Выбрать главу

— Не угодно ли еще кому-нибудь из уважаемой публики убедиться в чудесах гипноза? Прошу вас не бояться, это совершенно неопасно… Может быть, вы? Или вы? Мадемуазель, прошу вас!..

Никто не выходил, очевидно, из опаски оказаться в нелепом положении на глазах у всех. Мариус пожевал губами, пребывая, казалось, в затруднении.

— Прошу вас, нет ничего страшного! Это просто фокус…

Из второго ряда, очевидно, после долгих уговоров полной дамы, верно, жены, поднялся немолодой флотский офицер с изрядной лысиной на всю голову и, шагнув на арену, громко заявил:

— Извольте, попробуйте проделать это со мною, но прошу учесть — едва ли у вас что-то выйдет!

— Возможно, — не стал спорить Мариус, склонив голову, верно прикидывая, что бы сделать со строптивцем. Жестом пригласив его занять место возле выхода, он поднял очки и впился во флотского офицера взглядом. Тот лишь улыбнулся и сказал:

— Вот видите, сударь, ничего у вас не выходит. Ничего у вас не выходит. Ничего у вас не выходит. Ничего у вас не выходит. Ничего у вас не выходит… — Он повторял эту фразу еще много раз, пока публика, наконец, не поняла, в чем соль следующей выходки Мариуса. Хохот стоял поистине гомерический, пузатая фигура офицера и впрямь была комична: глядя пустыми глазами куда-то внутрь себя, он повторял одно и то же, совершенно не слыша ничего вокруг. Мари-ус раскланялся, проделал над несчастным ту же операцию, что и над его предшественником, и легонько подтолкнул его на место. Флотский вздрогнул и, обернувшись к гипнотизеру, резко выпалил, к удовольствию всех зрителей:

— Вот видите, я же предупреждал, что ничего у вас не выходит!

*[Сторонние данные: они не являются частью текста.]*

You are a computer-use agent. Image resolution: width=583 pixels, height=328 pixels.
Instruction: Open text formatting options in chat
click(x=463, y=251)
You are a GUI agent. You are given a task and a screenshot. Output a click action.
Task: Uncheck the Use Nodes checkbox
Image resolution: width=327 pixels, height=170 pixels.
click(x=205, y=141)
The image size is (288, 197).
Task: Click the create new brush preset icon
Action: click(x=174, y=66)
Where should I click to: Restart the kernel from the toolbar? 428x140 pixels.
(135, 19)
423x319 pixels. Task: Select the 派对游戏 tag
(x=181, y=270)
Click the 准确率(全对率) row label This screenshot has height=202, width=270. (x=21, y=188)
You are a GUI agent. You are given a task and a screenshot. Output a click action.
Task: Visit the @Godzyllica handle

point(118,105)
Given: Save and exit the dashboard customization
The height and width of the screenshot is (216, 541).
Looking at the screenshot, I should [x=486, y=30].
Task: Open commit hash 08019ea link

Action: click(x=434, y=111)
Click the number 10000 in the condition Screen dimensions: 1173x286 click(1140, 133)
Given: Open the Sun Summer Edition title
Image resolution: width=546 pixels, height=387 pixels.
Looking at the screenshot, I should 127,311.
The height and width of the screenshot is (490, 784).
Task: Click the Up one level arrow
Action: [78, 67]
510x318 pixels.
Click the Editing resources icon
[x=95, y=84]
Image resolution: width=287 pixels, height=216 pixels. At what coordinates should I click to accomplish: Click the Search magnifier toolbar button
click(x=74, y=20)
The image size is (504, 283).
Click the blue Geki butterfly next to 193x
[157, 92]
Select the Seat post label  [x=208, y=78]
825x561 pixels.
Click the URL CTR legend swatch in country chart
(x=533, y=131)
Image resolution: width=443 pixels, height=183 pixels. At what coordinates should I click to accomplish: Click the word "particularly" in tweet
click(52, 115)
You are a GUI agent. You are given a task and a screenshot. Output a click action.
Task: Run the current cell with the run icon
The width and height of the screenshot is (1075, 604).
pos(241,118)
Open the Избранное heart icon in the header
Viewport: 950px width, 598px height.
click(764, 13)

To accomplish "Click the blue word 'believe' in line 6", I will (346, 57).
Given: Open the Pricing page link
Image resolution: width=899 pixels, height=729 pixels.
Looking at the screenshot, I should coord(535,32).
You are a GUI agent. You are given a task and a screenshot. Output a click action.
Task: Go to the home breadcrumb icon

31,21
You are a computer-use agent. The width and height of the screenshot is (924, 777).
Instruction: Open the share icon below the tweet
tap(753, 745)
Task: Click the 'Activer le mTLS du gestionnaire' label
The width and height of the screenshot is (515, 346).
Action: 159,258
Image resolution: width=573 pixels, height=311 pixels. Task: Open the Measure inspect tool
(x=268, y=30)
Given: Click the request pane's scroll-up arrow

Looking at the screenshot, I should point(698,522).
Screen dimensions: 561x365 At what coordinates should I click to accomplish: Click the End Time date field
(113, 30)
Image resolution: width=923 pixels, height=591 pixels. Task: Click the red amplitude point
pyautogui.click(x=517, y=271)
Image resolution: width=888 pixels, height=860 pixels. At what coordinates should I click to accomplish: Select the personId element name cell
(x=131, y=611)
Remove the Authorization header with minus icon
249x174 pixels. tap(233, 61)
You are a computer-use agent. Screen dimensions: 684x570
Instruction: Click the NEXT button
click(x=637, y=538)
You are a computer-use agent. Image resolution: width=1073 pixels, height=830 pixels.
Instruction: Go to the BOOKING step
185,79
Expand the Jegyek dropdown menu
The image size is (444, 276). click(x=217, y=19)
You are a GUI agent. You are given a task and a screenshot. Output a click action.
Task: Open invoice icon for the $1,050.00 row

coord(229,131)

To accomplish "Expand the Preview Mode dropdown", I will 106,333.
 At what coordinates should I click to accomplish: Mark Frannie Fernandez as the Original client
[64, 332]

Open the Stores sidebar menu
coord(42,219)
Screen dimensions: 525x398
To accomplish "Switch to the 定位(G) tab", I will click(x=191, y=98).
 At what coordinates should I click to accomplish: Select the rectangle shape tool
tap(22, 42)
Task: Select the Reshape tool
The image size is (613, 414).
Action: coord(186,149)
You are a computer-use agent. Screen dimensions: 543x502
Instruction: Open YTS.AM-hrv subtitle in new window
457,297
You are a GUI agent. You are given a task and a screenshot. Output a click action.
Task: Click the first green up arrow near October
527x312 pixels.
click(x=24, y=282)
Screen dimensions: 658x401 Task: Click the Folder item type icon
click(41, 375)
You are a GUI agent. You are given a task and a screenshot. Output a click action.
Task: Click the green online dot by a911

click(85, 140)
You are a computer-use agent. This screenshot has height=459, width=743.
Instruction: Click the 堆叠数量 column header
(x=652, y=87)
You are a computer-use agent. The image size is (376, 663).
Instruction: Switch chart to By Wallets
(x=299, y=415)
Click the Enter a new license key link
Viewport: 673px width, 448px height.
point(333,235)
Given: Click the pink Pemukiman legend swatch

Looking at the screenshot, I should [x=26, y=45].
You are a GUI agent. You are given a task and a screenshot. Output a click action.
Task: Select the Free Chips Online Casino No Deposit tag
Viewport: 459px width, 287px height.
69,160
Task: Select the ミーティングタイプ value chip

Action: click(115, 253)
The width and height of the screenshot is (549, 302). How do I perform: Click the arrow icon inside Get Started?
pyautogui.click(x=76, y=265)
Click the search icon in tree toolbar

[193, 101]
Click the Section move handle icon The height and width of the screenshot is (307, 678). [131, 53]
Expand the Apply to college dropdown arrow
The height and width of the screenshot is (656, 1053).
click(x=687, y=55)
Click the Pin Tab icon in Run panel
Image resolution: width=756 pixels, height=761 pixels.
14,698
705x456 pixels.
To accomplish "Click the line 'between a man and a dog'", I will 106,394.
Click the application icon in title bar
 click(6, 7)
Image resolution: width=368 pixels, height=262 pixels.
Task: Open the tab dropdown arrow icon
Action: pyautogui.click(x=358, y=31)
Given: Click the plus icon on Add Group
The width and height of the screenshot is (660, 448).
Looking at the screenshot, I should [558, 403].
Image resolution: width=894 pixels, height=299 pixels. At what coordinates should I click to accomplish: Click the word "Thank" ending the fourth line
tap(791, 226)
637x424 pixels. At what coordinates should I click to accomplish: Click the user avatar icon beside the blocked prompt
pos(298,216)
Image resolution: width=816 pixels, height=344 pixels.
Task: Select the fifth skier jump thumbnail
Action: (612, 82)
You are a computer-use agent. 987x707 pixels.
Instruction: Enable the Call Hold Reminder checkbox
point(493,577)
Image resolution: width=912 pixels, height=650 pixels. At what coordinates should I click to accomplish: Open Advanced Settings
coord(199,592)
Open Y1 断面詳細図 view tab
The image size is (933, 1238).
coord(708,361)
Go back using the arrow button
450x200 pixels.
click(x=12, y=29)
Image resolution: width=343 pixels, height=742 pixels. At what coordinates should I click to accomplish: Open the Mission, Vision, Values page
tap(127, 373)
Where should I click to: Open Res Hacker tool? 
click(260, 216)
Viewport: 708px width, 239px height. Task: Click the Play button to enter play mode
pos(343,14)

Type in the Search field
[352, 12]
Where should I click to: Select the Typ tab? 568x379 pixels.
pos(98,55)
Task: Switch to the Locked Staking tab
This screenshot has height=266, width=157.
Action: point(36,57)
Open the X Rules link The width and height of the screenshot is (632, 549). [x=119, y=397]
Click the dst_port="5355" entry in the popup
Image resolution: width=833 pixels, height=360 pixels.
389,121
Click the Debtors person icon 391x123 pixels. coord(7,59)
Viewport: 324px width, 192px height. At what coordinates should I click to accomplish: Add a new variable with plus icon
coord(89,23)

Зал грохнул. Вспыхнул свет, представление окончилось, публика чинно направилась на выход, пропуская дам и старших чинами и возрастом вперед, посмеиваясь еще над проделками Мариуса. Смешавшись со всеми, я вышел наружу, дождался, пока все выйдут, и решительно направился назад. На арене и в зале никого уж не было, и я, озираясь, пробрался к служебному входу, задрапированному тяжелыми бархатными занавесями. Внутри деловито сновали какие-то люди, шталмейстер, прислонившись к пустой клетке, о чем-то говорил по-французски с Папашей Бо, деловито пронесся мимо Дюпре, безразлично скользнув по мне взглядом. Я проследовал дальше и, завидя приоткрытую дверь, заглянул внутрь — у зеркала спиною ко мне сидел Мариус, задумчиво глядя на свое отражение.

Казалось, он отрабатывал на себе свое же искусство, будучи погруженным в некий транс, чуть шевеля губами и никак не реагируя на мое появление. Увидев внезапно в зеркале мое отражение, он вздрогнул, и я с удовольствием увидел, как исказились под буйной неряшливой растительностью на лице его недвижимые ранее черты.

— Здравствуйте, господин Мариус, — с холодной улыбкою, закрыв за собою дверь на замок, сказал я и прошел в комнату.

— Что вам угодно, сударь? — проскрипел он, очевидно, совладав с собою.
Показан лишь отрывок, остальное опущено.